Role of monetary policy

The external sector has continued to improve; the current account deficit narrowed to 0.3 percent in Q4 of FY 2013–14 (figure 6). Imports declined sharply, primarily due to a steep drop in gold imports. The currency appreciated, too, due to strong capital inflows. The external sector is currently not a concern for the RBI, though it may continue to impose restrictions on gold imports.
On the other hand, consumer prices are still above the RBI’s target range. As a result, despite the fall, the RBI decided to keep the policy rates unchanged in its second bimonthly monetary policy meeting because there is room for inflation rates to come down on a sustainable basis.However, the statutory liquidity ratio of scheduled commercial banks was cut by 50 basis points, which will likely improve bank lending to investments. In other words, the RBI governor has signaled that growth will likely not suffer on account of lack of liquidity, though he will keep a close watch on inflation.

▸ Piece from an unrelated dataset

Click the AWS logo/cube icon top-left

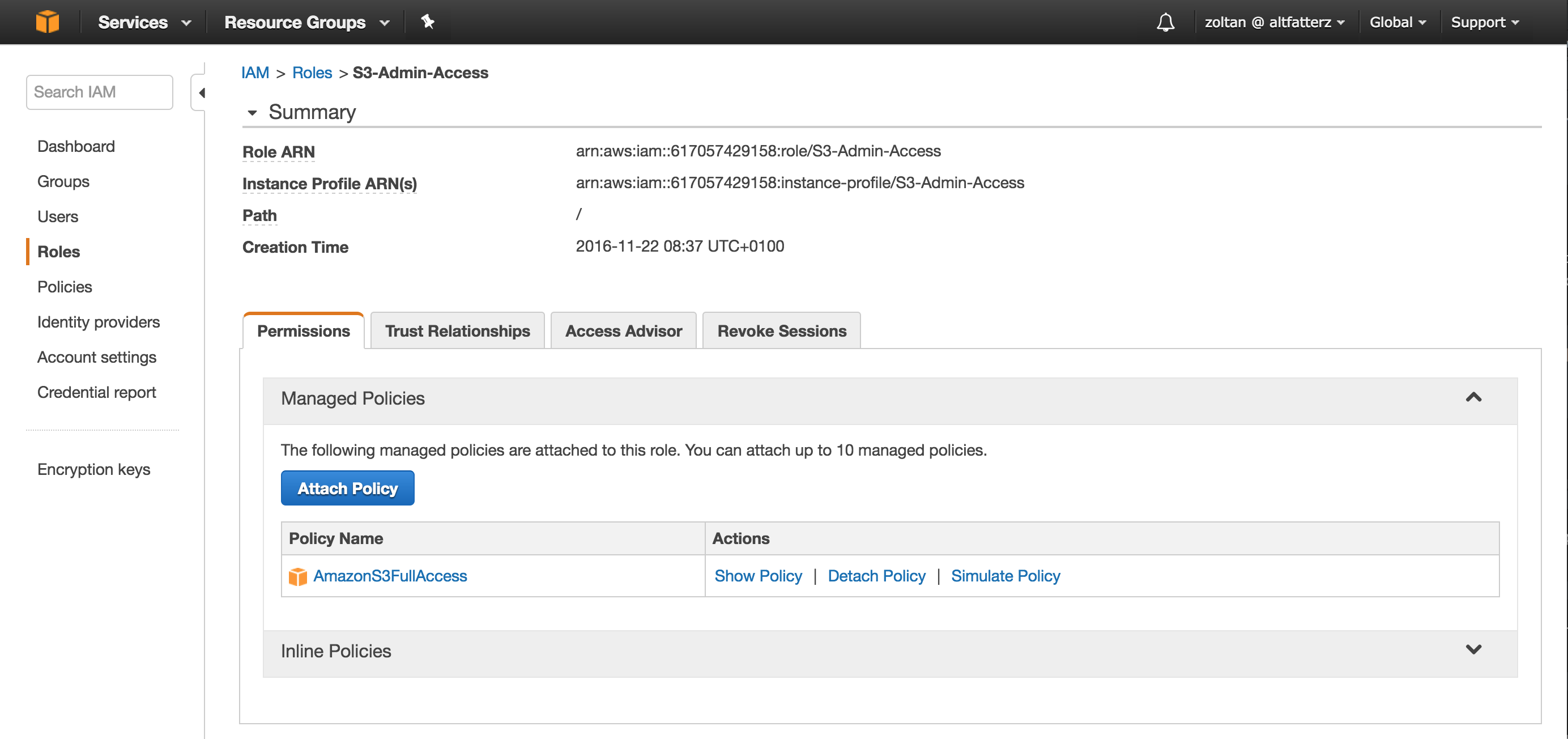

In the coming months, the monsoon will play a crucial role in calibrating monetary policy. The monsoon is predicted to be lower than average, which will likely have implications for both inflation and growth. Moreover, if global uncertainties such as the Iraq crisis intensify, the rise in global fuel prices could make domestic inflation rise. The RBI will closely monitor economic conditions and will likely undertake corrections and adjustments accordingly. However, it will be a tough balancing act for the RBI. If the current economic scenario is viewed dispassionately, India needs more than just monetary policy to correct its course. There has to be more action to manage the fiscal account and address structural deficiencies, and monetary policy alone cannot turn the tide.


1. Ministry of Finance, Department of Economic Affairs, Indian public finance statistics 2012–2013, July.
2. Klaus Schwab, The global competitiveness report, 2013-14 (full data edition), World Economic Forum.
3. Raghuram G. Rajan, “Second bi-monthly monetary policy statement, 2014-15,” Reserve Bank of India, June 3, 2014.